Work item >> Quote the listing below in full and exactly as written, but omit every picture.

Data listing >>
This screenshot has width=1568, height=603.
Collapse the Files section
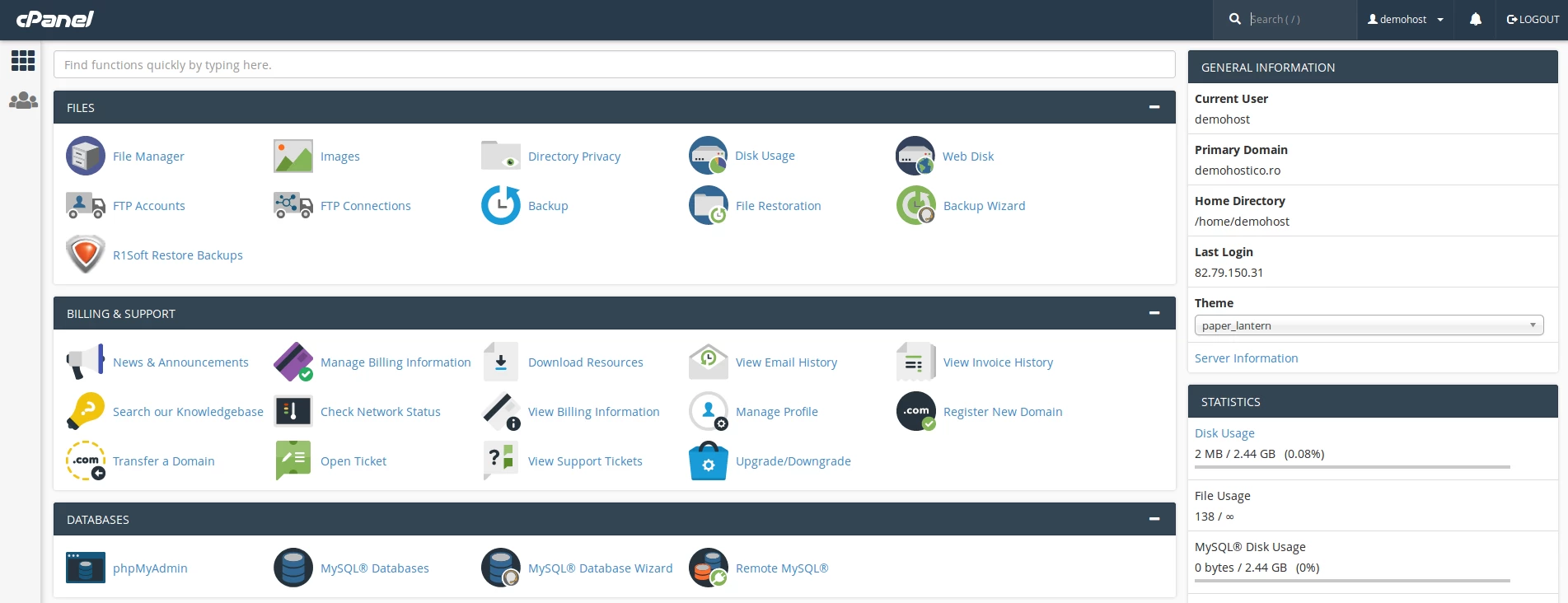(x=1154, y=107)
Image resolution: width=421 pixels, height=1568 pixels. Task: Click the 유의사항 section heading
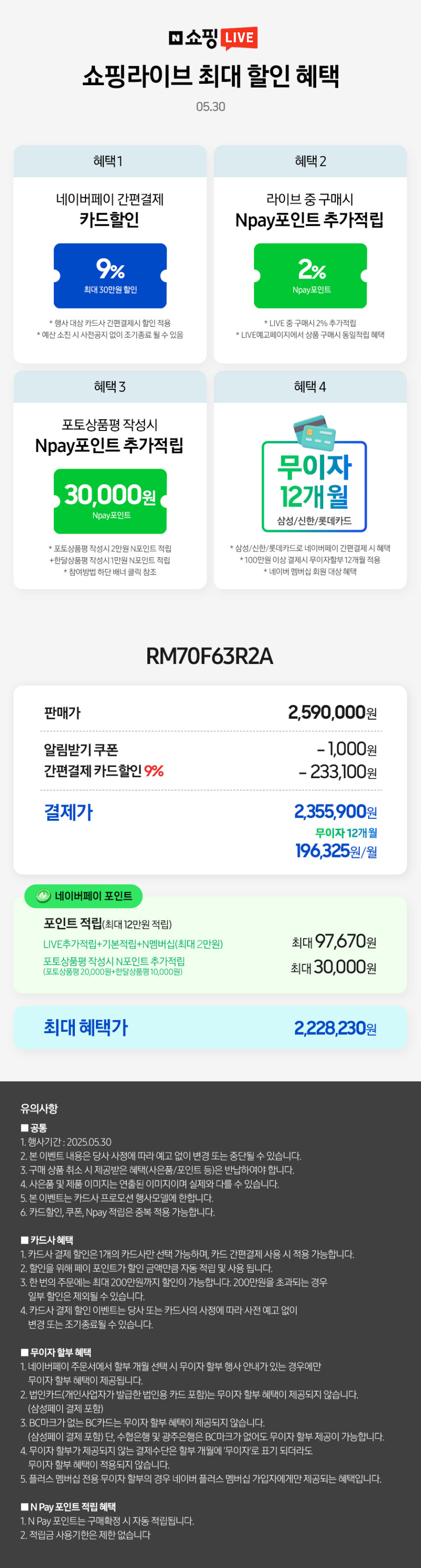click(x=39, y=1108)
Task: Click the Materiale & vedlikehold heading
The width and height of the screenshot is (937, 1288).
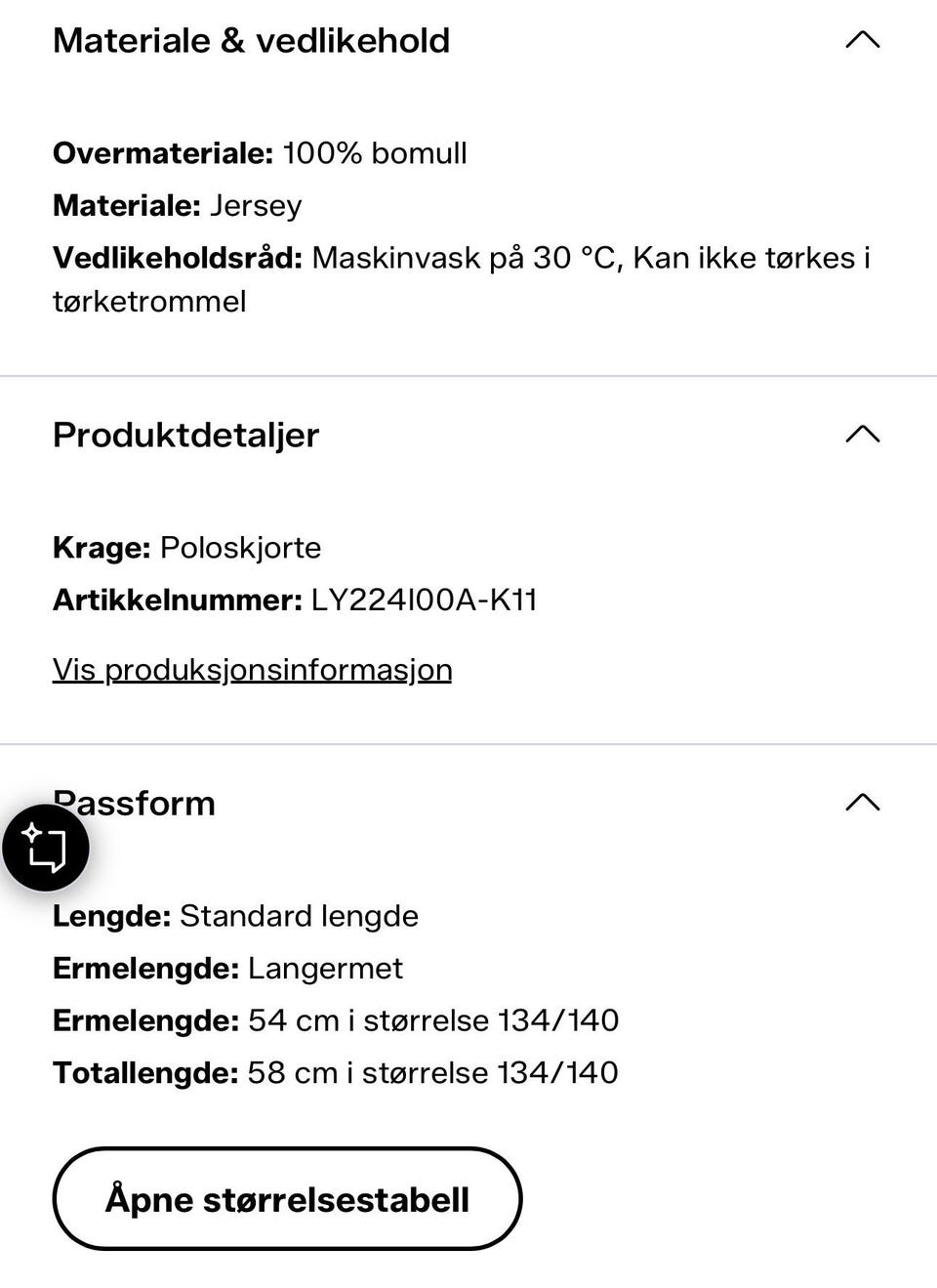Action: [251, 40]
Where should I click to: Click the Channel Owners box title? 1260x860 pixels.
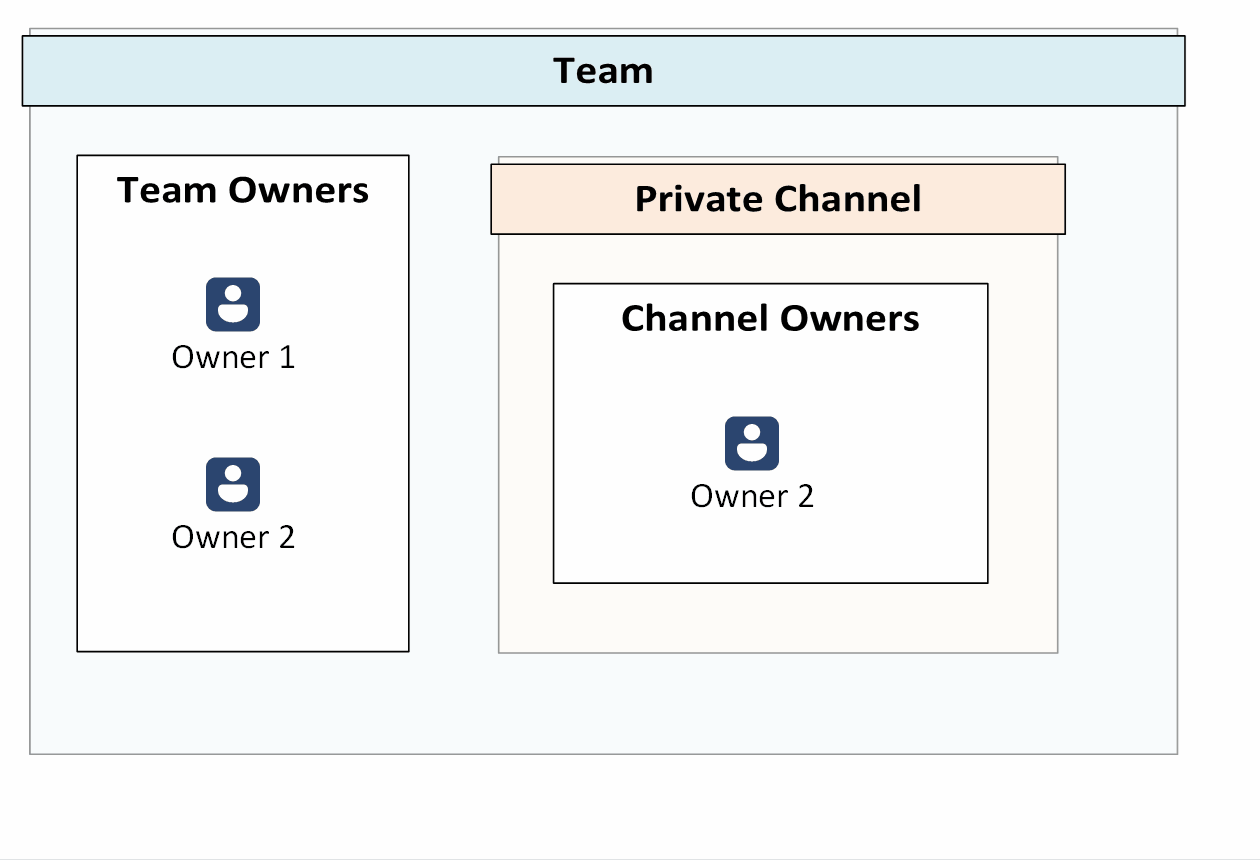click(770, 318)
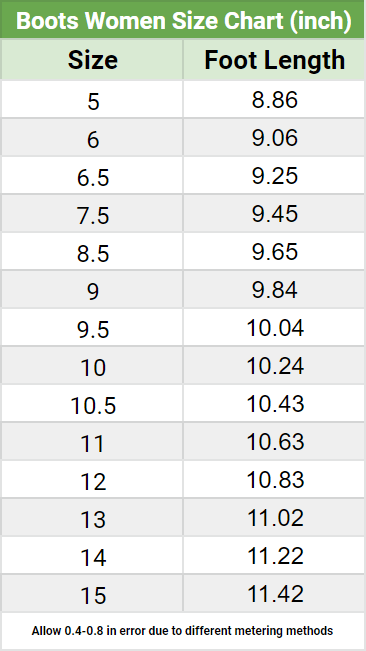366x651 pixels.
Task: Select size 7.5 in the table
Action: (x=92, y=214)
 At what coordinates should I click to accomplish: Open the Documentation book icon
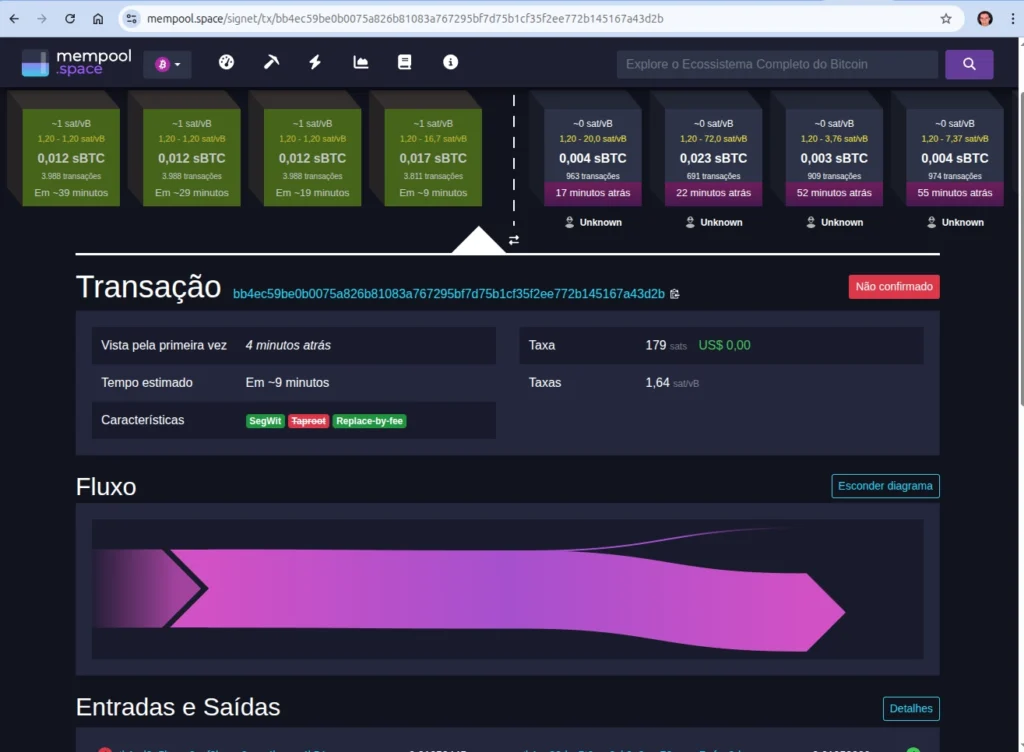[405, 62]
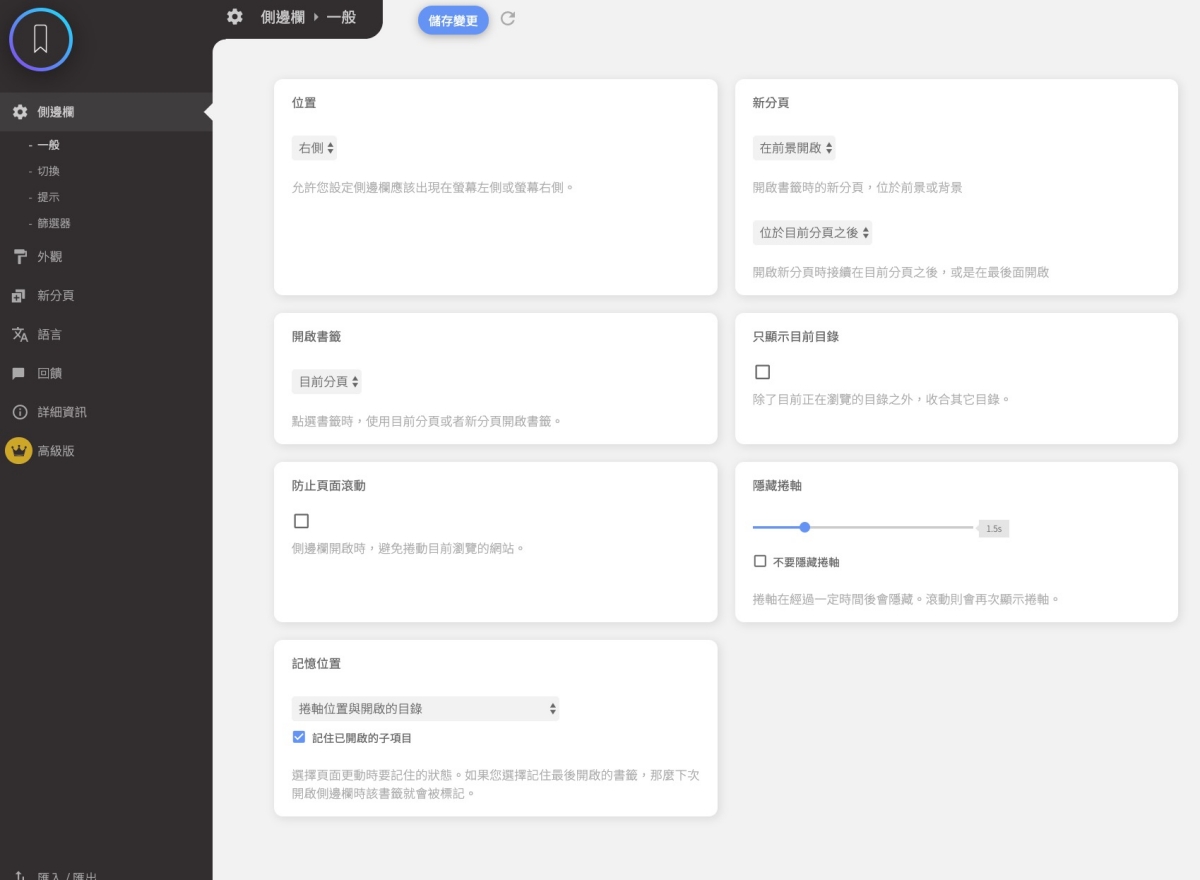Open the 位置 dropdown showing 右側
Screen dimensions: 1200x880
pos(315,148)
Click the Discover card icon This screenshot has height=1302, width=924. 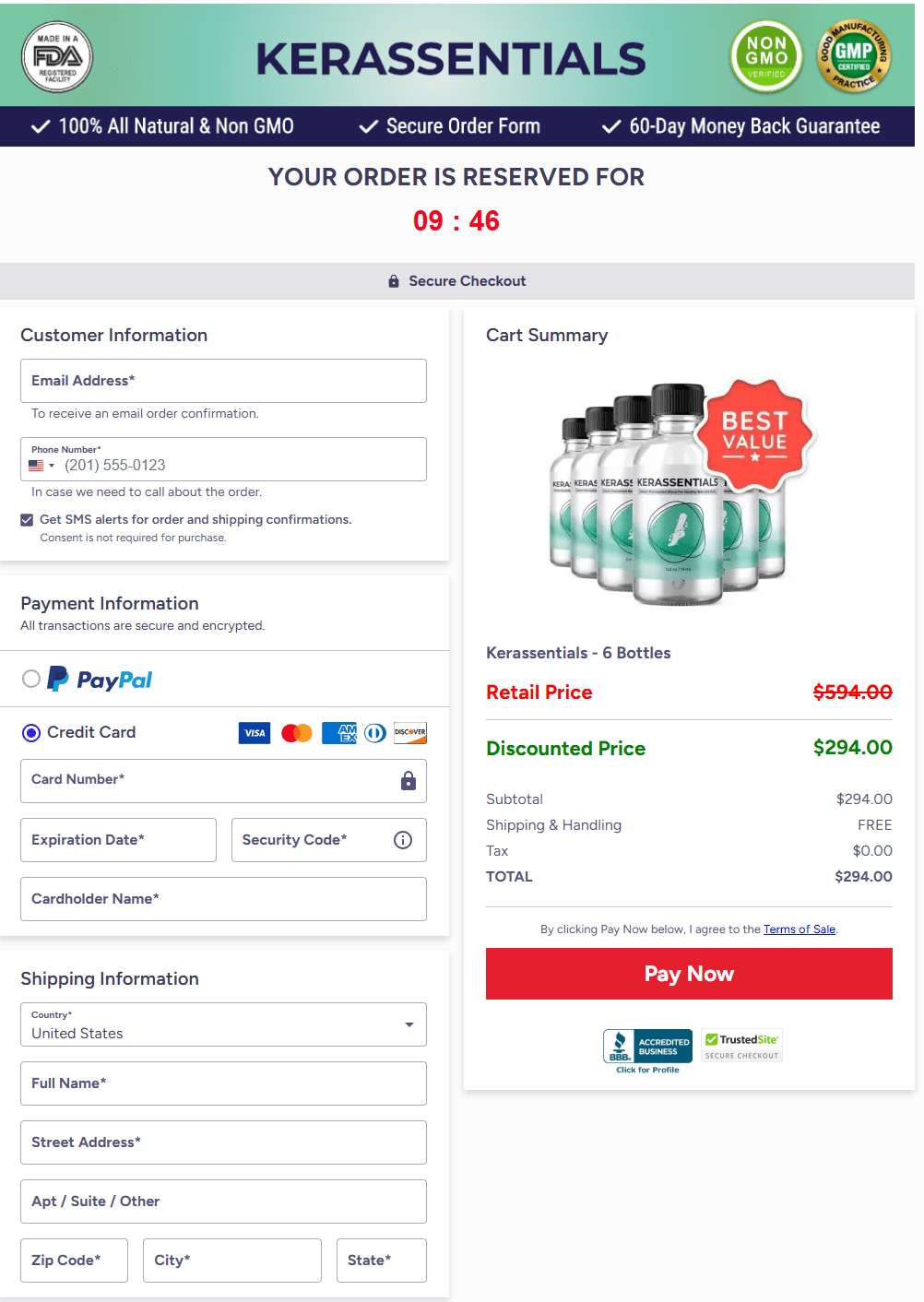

Output for this task >>
This screenshot has width=1568, height=603.
Collapse the Files section
(x=1154, y=107)
Image resolution: width=421 pixels, height=1568 pixels. Task: Click the 유의사항 section heading
click(x=39, y=1108)
Task: Click the Materiale & vedlikehold heading
The width and height of the screenshot is (937, 1288).
Action: [251, 40]
Where should I click to: Click the Channel Owners box title? 1260x860 pixels.
click(770, 318)
366x651 pixels.
Task: Select size 7.5 in the table
Action: (x=92, y=214)
 At what coordinates should I click to accomplish: Open the Documentation book icon
[405, 62]
Open the 位置 dropdown showing 右側
Screen dimensions: 1200x880
pos(315,148)
Click the Discover card icon This screenshot has height=1302, width=924. 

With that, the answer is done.